As the hours ticked by Tricia became increasingly annoyed at the internet. She wished that it was free and wide-open so that things could be learned and discovered without any policing. Now what she was flipping through was a controlled connection stream, monitored and policed by a conservative and bulletproof AI, and what this told her was that whomever had decided that android business would be too dangerous for the public held enough power to make it so.
It was the afternoon and she was flustered, so she threw on a comfortable dress, tall boots, and large sunglasses. The internet had been locked down for decades but there was another internet, a hidden, secret, underground web that she didn’t want to access from her hotel room.

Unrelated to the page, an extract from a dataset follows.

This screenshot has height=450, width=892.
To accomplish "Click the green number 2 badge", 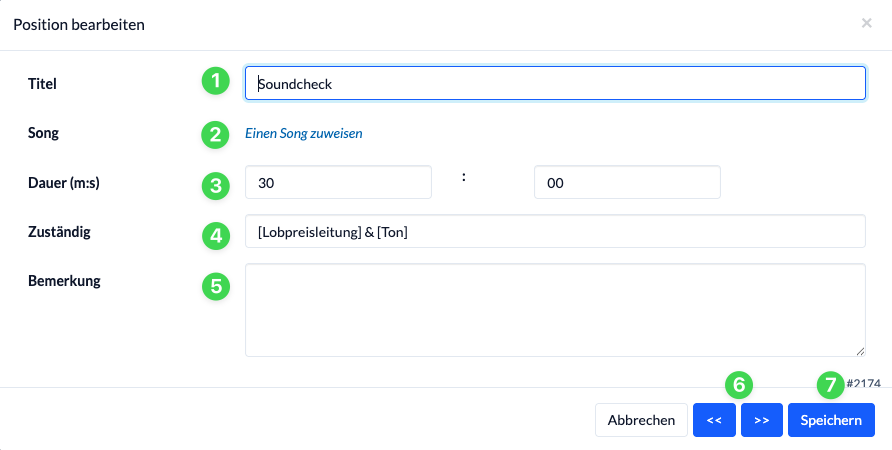I will [x=216, y=135].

She rode her scooter to the nearest mall and walked around it for a time to see if any of the kiosks inside of the stores had access to the internet. She roamed the numerous floors of the mall for an hour until she saw that the help desk—which normally had an android behind it—was empty and the interface was on. She felt a wave of panic go through her as she approached the desk and wished as hard as she could that her ability to sense other androids would return.